TASK STATEMENT:
Swap "round" for "game" in the entries from the line containing "How do I perform: Click" down to the line containing "point(1129,134)", and write out only those lines, otherwise unchanged and without the pictures.

DATASET CONTENT:
+ + + + + + +

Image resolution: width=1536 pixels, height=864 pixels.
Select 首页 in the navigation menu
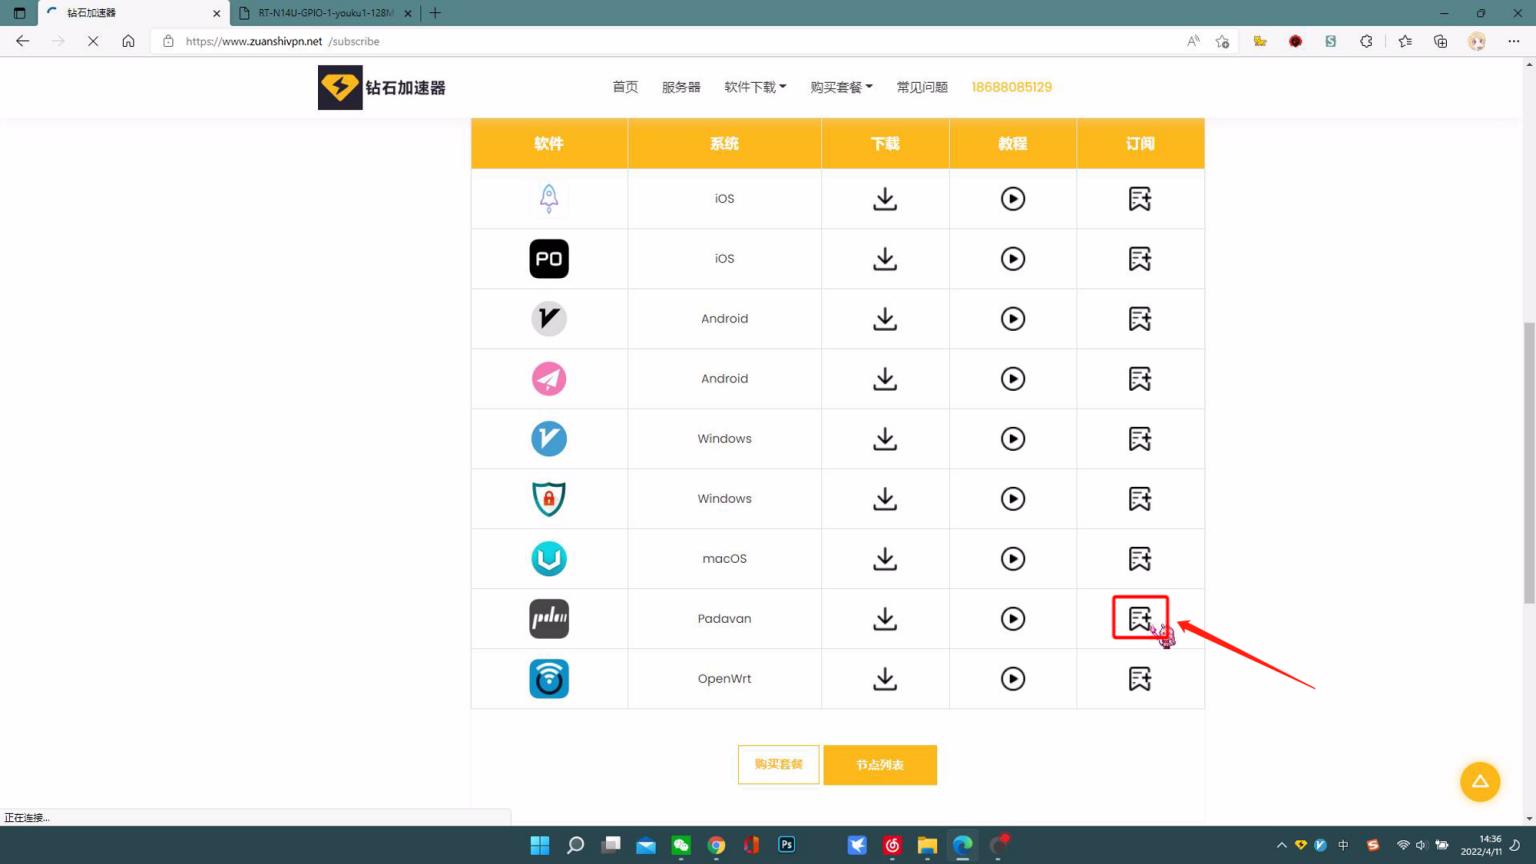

+ + + + + + +

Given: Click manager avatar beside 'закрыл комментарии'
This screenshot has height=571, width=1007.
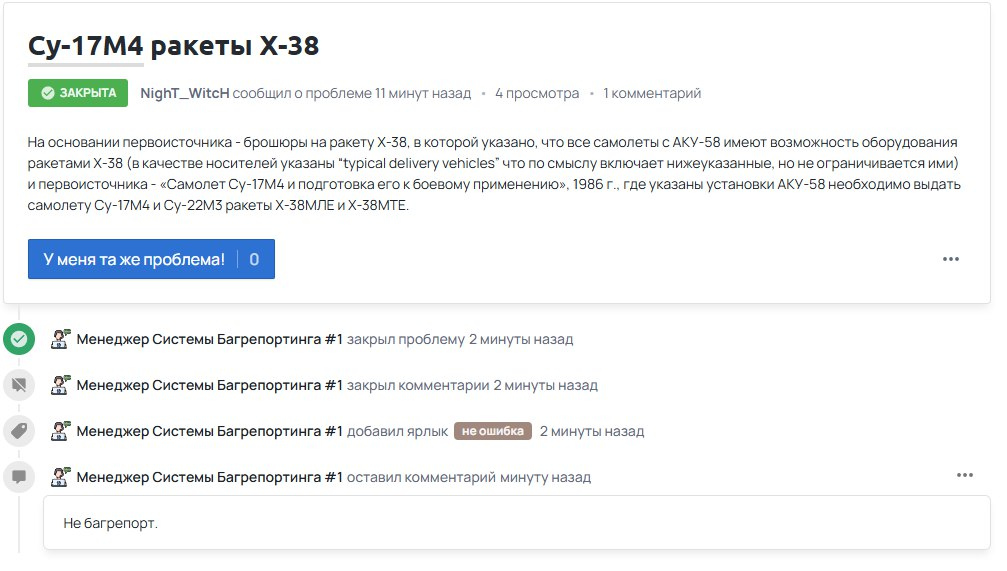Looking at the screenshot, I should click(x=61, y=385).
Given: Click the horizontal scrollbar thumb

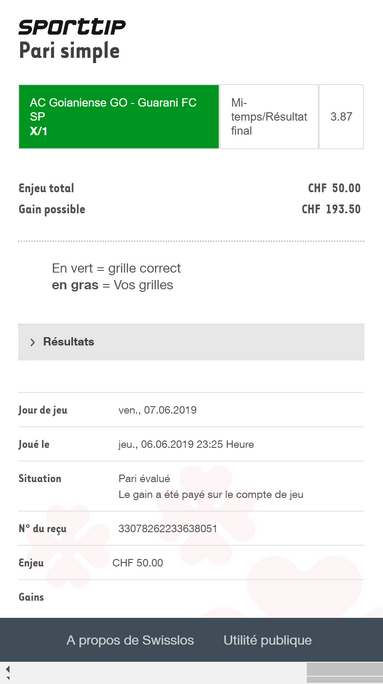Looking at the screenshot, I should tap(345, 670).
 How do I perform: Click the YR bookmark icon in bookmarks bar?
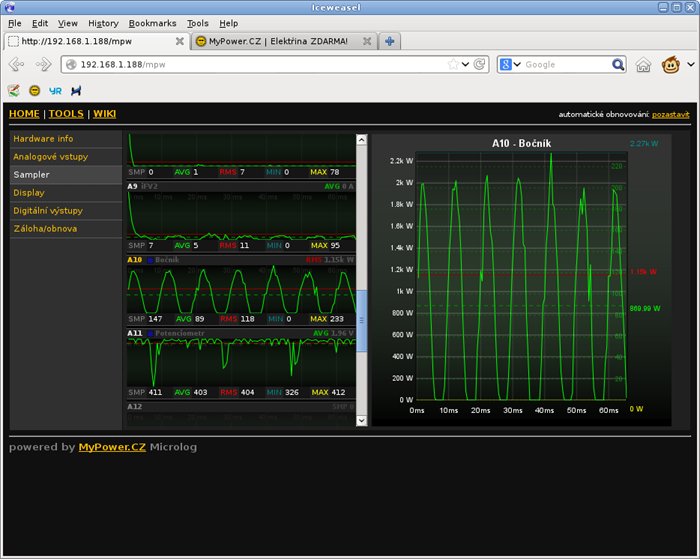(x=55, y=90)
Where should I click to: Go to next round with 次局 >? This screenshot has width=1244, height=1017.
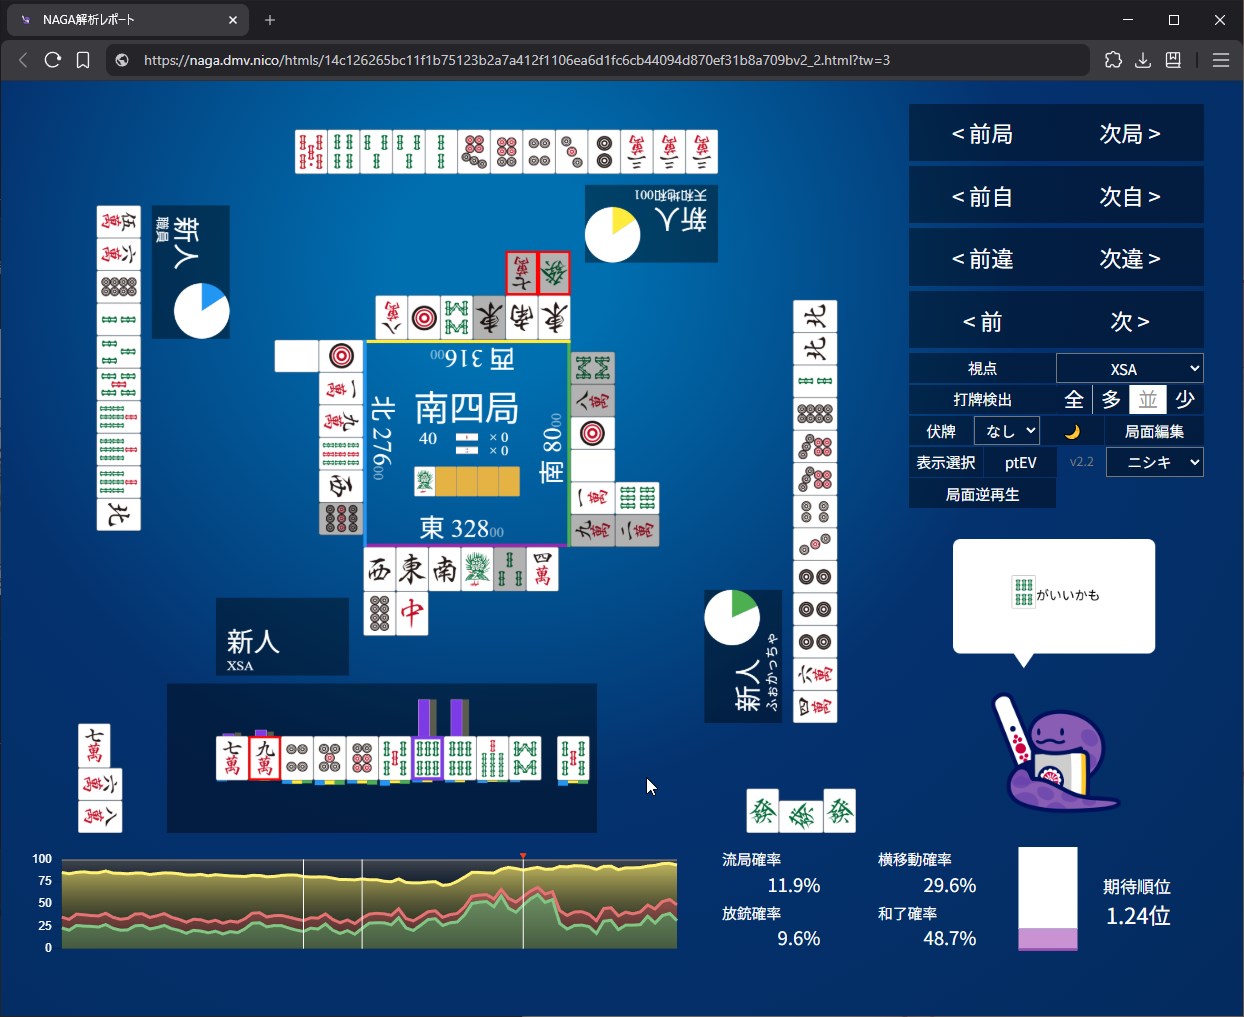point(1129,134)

+ + + + + + +

TASK ANSWER:
 How do I perform: Click the YR bookmark icon in bookmarks bar?
(x=55, y=90)
Where should I click to: Go to next game with 次局 >? This screenshot has width=1244, height=1017.
point(1129,134)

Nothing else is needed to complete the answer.